=== BRIEF ===
Display each line of the items that contains the string "should", treating uppercase and lowercase as different.

-- START OF ENTRIES SHOWN --

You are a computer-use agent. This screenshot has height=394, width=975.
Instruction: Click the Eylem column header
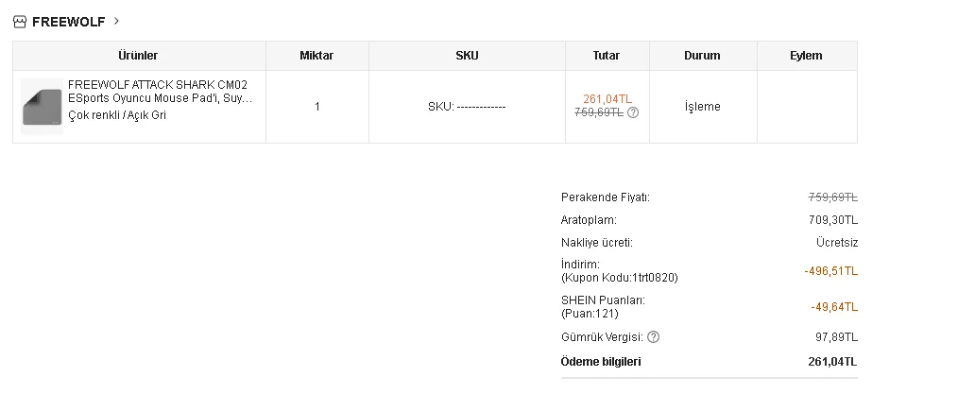click(806, 56)
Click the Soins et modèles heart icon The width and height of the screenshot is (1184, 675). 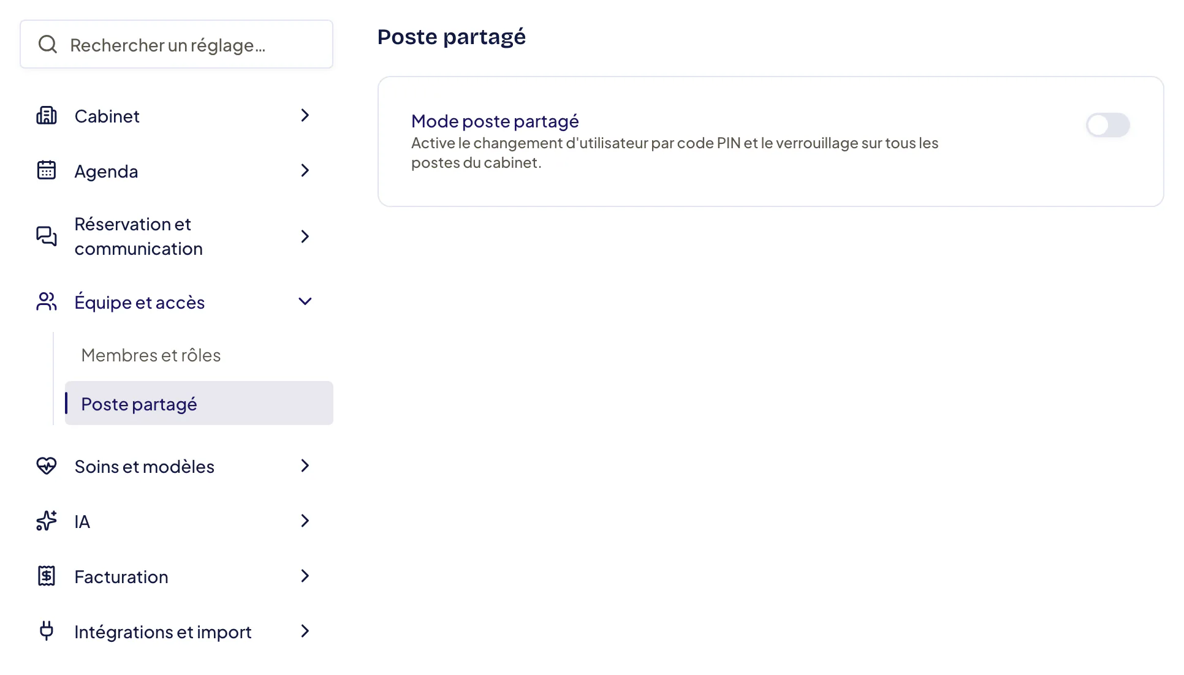point(47,466)
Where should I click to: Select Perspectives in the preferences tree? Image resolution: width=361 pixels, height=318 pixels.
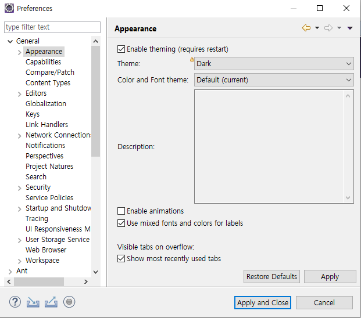coord(44,156)
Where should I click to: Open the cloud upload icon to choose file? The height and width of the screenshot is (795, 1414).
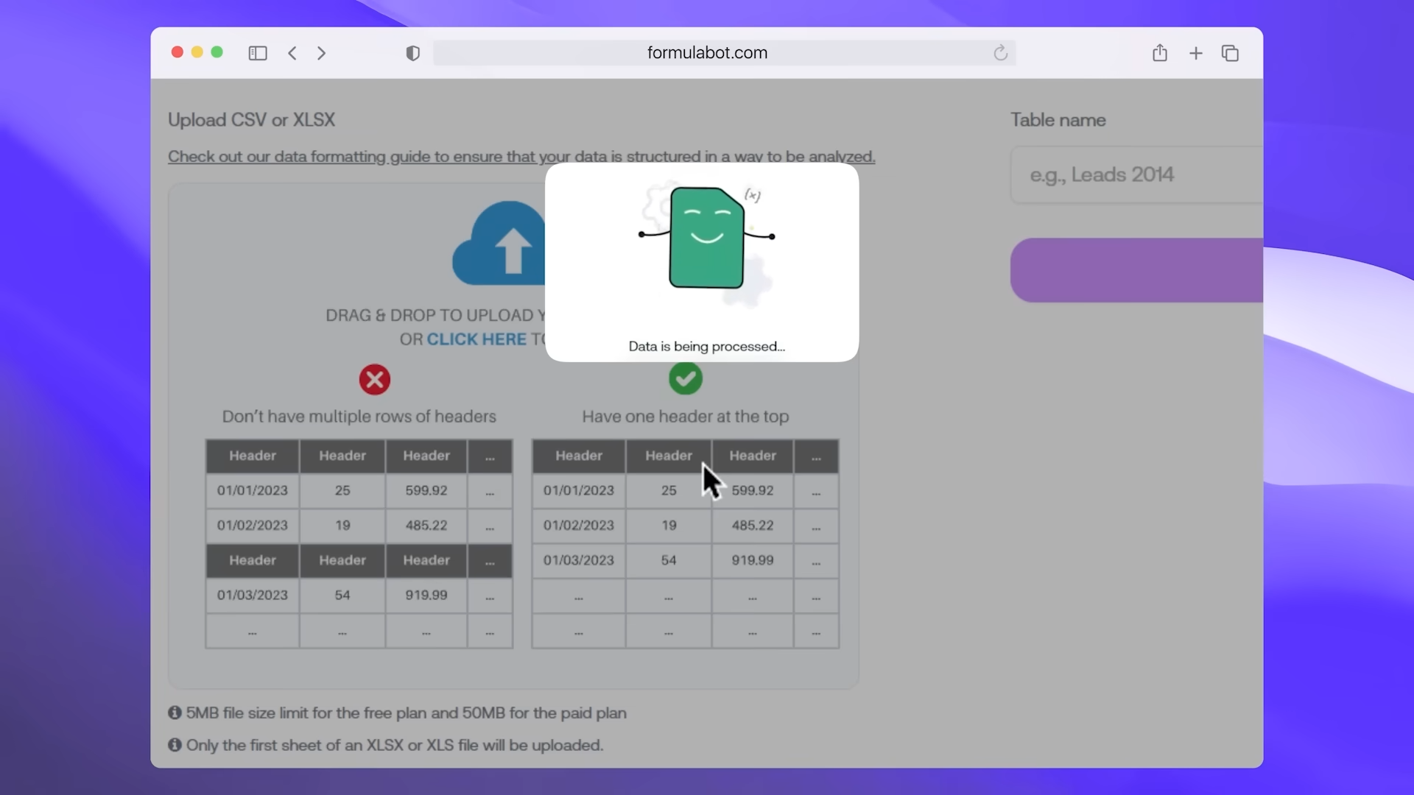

-- END OF ENTRIES SHOWN --

=== WRITTEN REPLY ===
Where should I click to: Select Perspectives in the preferences tree? Image resolution: width=361 pixels, height=318 pixels.
Where should I click to: Open the cloud upload icon to choose file? The height and width of the screenshot is (795, 1414).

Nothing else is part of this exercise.